気候変動という問題の根底には、人間も含めて自然界の生きものは相互に依存しあっているのにも関わらず、そのつながりを断ってきた人間の「自然観」があります。持続可能な社会の構築を目指すのであれば、この「自然観」の変容が必要となります。加えて、気候変動はほかの諸課題から独立しているのではありません。気候変動を起こした要因は多様に絡み合っており、また気候変動によって生じる課題も互いに影響を受けています。
上記をふまえると、気候変動教育では、どのような課題がどのように関わりあっているのかを学ぶ必要があるといえます。上に述べた2点に共通しているのは、「ものごとの相互関係」を読みとることが希望を見出す第一歩となり得るという点です。そのための思考スキルを身につけることは重要です。
「システム思考」とは、上記にあげた「ものごとの相互関係を読みとる」思考を指します。では、「システム思考」はいかにして育まれるのでしょうか。今回の記事では、「システム思考」を育むアクティビティが記載されている文献を紹介します。なかには、アイスブレークとして使えるゲームもあります。新学期の始まりに役立つかもしれません。

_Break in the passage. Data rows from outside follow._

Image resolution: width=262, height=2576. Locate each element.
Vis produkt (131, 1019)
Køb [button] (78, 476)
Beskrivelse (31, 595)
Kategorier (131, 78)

The Systems Thinking Playbook: Exercises to Stretch and Build Learning and Systems Thinking Capabilities
著者:Linda Booth Sweeney, Dennis Meadows
この本では、システム思考を育むさまざまアクティビティが記載されています。例えば、みんなで輪になって連想ゲームをし、出された言葉どうしのつながりを、毛糸を用いて可視化させるワークなどです。座って簡単にできるものから身体を動かすものまで揃っています。